Come migliorare l'arrampicata in compressione

Ci sono cose della cui esistenza dobbiamo farci una ragione senza questionare troppo sul perché, come i numeri periodici, i film in Blue Ray e l’arrampicata in compressione. Si fa presto a dire come allenarsi sulle tacche e sui bloccaggi, ma per quanto riguarda la fisicità totale richiesta da certi boulder, l’unica opzione sembra a volte che sia trasferirsi a Fontainebleau.

 

 

Per compressione infatti intendiamo quei passaggi dove è richiesta la spinta di tutto il corpo, dove ti ritrovi abbracciato con tutto te stesso ad una prua o dove devi superare un traverso su piatte; in breve qualsiasi movimento che ti richieda di “schiacciare” anziché trazionare, fa parte di questa grande famiglia. I funghi di Fontainebleau sono l’esempio più celebre, ma l’arrampicata di compressione è tipica di tutti quei bordi dove tirare non serve. In realtà è uno stile molto divertente: non è traumatico per le dita, è fisico e di soddisfazione.

 

 

Se sai di avere una carenza su questo stile è però effettivamente difficile sapere con certezza come allenarti: un buon inizio è lavorare sul potenziamento dei grandi muscoli, trattandosi infatti di uno dei pochi casi in cui ha senso isolare il lavoro dei gruppi muscolari della schiena in modo da potenziarli al meglio. Questo vale soprattutto per le ragazze o per chiunque abbia una corporatura esile e tende a non prendere massa muscolare.

 

 

Gli addominali sono fondamentali per la nostra capacità di alzare i piedi mentre siamo compressi su un bordo con tutta la parte superiore del nostro corpo: puoi allenarli a corpo libero, al trave o simulando i movimenti della roccia sul muro boulder.
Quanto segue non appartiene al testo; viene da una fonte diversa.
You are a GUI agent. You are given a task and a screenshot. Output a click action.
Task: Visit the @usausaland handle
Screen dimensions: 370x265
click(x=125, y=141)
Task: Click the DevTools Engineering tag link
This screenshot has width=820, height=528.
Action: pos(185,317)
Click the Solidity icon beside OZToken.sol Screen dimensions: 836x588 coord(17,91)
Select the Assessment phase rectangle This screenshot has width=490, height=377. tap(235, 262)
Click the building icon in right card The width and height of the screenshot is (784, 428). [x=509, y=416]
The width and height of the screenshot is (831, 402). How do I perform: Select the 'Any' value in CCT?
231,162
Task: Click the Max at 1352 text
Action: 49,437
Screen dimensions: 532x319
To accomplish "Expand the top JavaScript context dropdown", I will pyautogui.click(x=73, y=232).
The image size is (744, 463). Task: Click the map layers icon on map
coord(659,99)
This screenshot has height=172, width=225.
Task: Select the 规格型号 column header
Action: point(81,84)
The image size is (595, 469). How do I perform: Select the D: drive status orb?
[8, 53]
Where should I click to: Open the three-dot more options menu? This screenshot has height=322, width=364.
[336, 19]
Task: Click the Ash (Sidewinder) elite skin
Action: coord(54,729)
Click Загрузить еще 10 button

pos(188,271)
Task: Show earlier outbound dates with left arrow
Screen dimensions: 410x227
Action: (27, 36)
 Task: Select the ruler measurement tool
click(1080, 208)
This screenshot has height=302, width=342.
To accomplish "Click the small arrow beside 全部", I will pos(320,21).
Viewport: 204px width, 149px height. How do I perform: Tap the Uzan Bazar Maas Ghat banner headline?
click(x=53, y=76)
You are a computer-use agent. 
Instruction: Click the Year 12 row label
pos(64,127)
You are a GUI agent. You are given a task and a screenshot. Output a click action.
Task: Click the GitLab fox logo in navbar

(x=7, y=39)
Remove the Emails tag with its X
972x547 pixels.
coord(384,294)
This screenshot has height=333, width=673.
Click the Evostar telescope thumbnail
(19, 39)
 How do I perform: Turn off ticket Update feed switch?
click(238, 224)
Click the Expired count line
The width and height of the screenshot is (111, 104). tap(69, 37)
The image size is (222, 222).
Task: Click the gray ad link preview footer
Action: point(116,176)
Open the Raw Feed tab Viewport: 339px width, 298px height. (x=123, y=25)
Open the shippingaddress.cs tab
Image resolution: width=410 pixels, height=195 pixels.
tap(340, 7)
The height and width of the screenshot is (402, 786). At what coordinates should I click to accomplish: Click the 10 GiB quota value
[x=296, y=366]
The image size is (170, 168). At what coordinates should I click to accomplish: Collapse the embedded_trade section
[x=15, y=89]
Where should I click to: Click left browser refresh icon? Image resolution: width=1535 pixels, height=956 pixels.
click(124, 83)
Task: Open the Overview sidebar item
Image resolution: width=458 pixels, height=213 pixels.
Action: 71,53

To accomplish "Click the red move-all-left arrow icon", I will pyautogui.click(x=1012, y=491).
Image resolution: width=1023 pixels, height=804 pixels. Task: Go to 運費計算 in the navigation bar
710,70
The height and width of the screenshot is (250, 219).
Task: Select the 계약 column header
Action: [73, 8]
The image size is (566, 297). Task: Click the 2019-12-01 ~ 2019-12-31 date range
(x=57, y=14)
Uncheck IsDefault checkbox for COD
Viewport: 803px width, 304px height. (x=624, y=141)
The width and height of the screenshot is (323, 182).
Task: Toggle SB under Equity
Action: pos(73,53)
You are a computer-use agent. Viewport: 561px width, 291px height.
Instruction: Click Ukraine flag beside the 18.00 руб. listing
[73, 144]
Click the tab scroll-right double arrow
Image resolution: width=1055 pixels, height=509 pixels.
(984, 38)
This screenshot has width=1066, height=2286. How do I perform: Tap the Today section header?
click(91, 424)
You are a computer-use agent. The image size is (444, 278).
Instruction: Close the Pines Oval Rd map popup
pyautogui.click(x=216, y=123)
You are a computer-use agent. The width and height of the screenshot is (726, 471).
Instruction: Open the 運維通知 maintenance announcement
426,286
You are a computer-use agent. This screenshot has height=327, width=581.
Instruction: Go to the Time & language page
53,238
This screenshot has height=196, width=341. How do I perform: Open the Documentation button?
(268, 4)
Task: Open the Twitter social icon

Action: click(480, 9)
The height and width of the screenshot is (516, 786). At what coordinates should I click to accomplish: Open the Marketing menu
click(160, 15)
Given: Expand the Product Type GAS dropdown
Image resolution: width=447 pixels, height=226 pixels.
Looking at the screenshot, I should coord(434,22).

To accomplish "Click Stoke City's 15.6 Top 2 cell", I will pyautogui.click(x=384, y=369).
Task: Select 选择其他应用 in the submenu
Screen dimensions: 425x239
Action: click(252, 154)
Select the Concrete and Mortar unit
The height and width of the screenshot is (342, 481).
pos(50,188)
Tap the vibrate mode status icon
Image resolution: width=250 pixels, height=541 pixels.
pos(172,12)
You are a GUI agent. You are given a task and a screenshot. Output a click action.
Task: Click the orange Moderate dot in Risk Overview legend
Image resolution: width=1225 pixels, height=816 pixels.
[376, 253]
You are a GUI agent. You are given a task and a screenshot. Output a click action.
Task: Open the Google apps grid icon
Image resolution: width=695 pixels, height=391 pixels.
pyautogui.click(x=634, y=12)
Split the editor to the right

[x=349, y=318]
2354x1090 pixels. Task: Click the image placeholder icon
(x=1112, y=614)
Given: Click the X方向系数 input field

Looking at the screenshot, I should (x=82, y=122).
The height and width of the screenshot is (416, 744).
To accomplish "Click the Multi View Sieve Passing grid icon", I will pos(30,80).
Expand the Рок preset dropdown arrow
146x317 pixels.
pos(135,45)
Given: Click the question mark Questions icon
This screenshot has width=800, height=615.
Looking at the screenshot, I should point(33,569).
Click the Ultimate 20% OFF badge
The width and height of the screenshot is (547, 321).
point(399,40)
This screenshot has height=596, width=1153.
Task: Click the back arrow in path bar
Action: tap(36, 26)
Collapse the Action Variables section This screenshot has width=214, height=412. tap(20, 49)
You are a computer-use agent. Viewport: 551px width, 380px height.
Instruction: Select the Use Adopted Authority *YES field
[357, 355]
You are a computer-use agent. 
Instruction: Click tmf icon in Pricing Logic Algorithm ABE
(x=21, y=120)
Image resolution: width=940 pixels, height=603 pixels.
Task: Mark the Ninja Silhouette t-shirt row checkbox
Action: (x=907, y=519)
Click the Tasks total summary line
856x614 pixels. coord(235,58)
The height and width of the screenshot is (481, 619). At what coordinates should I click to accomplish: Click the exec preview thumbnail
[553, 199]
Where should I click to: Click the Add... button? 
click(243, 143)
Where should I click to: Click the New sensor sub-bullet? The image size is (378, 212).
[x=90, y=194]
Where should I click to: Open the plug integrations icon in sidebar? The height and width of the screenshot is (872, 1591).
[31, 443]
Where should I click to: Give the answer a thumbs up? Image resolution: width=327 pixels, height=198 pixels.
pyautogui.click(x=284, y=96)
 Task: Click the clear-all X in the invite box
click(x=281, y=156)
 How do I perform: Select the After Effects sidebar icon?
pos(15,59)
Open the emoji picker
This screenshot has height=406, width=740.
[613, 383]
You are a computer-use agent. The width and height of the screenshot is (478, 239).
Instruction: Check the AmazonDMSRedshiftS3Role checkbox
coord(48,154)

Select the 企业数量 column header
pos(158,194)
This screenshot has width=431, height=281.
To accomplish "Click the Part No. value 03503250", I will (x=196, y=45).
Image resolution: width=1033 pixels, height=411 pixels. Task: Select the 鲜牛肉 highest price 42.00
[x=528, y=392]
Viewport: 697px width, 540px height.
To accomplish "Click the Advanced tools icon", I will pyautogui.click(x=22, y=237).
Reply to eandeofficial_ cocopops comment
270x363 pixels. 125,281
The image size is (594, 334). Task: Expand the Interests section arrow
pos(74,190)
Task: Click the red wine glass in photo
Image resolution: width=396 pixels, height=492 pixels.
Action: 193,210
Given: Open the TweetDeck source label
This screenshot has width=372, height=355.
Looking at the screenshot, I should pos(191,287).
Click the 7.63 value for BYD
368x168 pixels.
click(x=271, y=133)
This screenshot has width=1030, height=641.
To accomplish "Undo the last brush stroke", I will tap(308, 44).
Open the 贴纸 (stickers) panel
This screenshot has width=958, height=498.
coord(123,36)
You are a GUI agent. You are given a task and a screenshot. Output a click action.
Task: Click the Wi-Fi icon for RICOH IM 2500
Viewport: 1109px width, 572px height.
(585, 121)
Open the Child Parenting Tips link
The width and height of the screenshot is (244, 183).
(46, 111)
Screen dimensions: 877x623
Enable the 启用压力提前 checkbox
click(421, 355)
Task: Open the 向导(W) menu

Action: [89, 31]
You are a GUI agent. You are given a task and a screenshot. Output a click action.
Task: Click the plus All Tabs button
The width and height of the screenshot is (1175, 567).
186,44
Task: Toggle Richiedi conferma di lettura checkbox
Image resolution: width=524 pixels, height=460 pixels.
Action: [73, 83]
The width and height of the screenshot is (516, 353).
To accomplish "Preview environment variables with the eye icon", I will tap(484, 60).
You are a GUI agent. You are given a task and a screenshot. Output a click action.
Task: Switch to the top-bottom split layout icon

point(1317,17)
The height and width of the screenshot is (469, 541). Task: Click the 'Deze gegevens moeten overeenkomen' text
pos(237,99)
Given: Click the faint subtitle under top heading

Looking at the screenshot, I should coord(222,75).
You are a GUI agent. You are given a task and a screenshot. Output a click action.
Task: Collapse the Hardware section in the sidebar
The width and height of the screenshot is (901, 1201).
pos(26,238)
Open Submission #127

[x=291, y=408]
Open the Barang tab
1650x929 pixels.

Parallelamente agli addominali gioca un ruolo determinante la mobilità articolare del bacino, senza la quale non riusciamo a "svitarci" spostando il nostro baricentro, e quindi andando a caricare diversamente il nostro peso per riuscire a superare il passaggio. Ti lasciamo qui un link a un nostro precedente post su come lavorare sulla mobilità articolare.

 

 

Anche l’attrezzatura per l’allenamento di ultima generazione ci viene incontro, adattandosi ad uno stile che è sempre molto gettonato nelle palestre e nelle gare: gli enormi volumi che puoi avvitare a qualsiasi pannello ti offrono la possibilità di esercitare sia la tecnica che esercizi più specifici come le trazioni. Inoltre puoi allenare i lanci a una o due mani sulle prese svase, salite al Pangullich su sfere o volumi, o qualsiasi tipo di esercizio equivalente che racchiuda il binomio: pliometria e svasi.

 

 

Ovviamente non possiamo pensare di potenziare solo i singoli aspetti della parte fisica per raggiungere risultati sorprendenti. Il muro boulder ci può aiutare tantissimo a mettere insieme questo allenamento insieme alle nostre doti innate di coordinazione e ai fattori tecnici che riguardano gli agganci di punta o di tallone. Molti boulder tracciati su volumi o su prese new generation obbligano ad allenare le compressioni direttamente “sul campo”: a volte può essere sufficiente una buona palestra con un’ottima tracciatura per migliorare in maniera significativa.

 

 

Jernej Kruder, photo credits: Scarpa.net

photo: www.scarpa.net

 

 

Disclaimer. I suggerimenti proposti in tutti gli articoli sul training non pretendono di essere esaustivi; avendo carattere solamente informativo, non sostituiscono in nessun modo il parere di trainer ed istruttori di arrampicata. Gli allenamenti per l’arrampicata possono essere estremamente traumatici ed arrecare danni anche gravi all’organismo, pertanto devono essere eseguiti solo in presenza di personale qualificato. Nonostante il nostro impegno, non è possibile garantire l’assenza di errori e l’assoluta correttezza delle informazioni divulgate.